In this Help Net Security interview, Jake King, Head of Threat & Security Intelligence at Elastic, discusses companies’ exposure to new security risks and vulnerabilities as they rush to deploy LLMs.
King explains how LLMs pose significant risks to data privacy and outlines strategies for mitigating these security risks.
What are some of the primary vulnerabilities associated with LLMs that you have encountered in your research?
While many companies are jumping on the generative AI bandwagon and rushing to deploy LLMs as quickly as they can, this has increased their exposure to new risks and vulnerabilities.

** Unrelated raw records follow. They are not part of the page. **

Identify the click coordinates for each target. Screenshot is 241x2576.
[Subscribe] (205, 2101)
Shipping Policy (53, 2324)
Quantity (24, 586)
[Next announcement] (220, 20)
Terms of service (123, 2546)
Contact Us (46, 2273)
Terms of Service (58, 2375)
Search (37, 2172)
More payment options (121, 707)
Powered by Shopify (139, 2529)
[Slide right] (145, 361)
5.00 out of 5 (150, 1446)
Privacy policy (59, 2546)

The OWASP Top 10 for LLM security and safety highlights a number of discovery areas that Elastic has observed in both direct observations and security testing. These include capabilities such as prompt injection, where threat actors manipulate the LLM input to control the produced output, and sensitive data exposure. It is important to note that many vulnerabilities are associated with the usage of LLMs at this stage, and less frequently frameworks and toolchains – although this is an emerging area of concern for threat researchers.
How do LLMs pose risks to data privacy, and what specific threats should organizations be aware of?
Given their broad set of use cases, from content creation to translations to chatbots, LLMs collect high volumes of personal and corporate information. If any of this data is leaked, there could be significant breaches of privacy and security. It’s critical to understand that sensitive data exposure can range from credential exposure, document and strategy sharing, all the way to source code exposure, and beyond. Companies must approve and monitor the use of LLM technologies among their staff, as well as oversee customer usage of any LLM solutions released by their organization.
What are the most effective strategies for mitigating security risks in LLM deployments?
Continuous and frequent monitoring of systems deployed in both development and production environments remains critical to ensuring safe and secure operations. Much like many emerging technologies, the comprehensiveness of logging and monitoring of LLMs is limited. As such, each solution should be considered for risks, advantages and disadvantages.
This should be coupled with effective LLM supply chain management, where vendors are properly vetted and demonstrate strong security hygiene. Standardized system hardening to reduce an organization’s attack surface and LLM security best practices can also allow those looking to ship LLM technology into their production environments to maintain a low risk. In the case of prompt injection, for instance, some mitigation best practices include tuning the LLM to identify and prevent suspicious inputs or deploying mechanisms to validate and clean input prompts.
How important is governance in managing the security of LLMs, and what frameworks or guidelines would you recommend?
Strong governance is crucial to ensuring LLMs are used responsibly, fairly and safely. NIST and OWASP have released leading publications and continue to update and provide relevant context into the development, usage and integration of LLM technologies in the enterprise. These standards, while recent, represent a key resource for those looking to accelerate the secure usage of LLMs in their organization.
It is important to consider that governance and security frameworks will assist in the commercial adoption of LLM technologies, but likely not hinder adversarial groups taking advantage of mandated system controls. Controls that are required by LLM creators may be circumvented as we’ve seen in the past, and likely will continue to be circumvented.
How can industry collaboration improve the overall security of LLMs?
Transparency and knowledge sharing are key for enhancing industry collaboration on LLM security. Organizations and researchers should lead with openness around research and findings to ensure we can raise all ships together. Given the rapid development of LLM technology and the nature of adversarial targeting for these systems, it is imperative to release findings and research as a community rapidly and openly.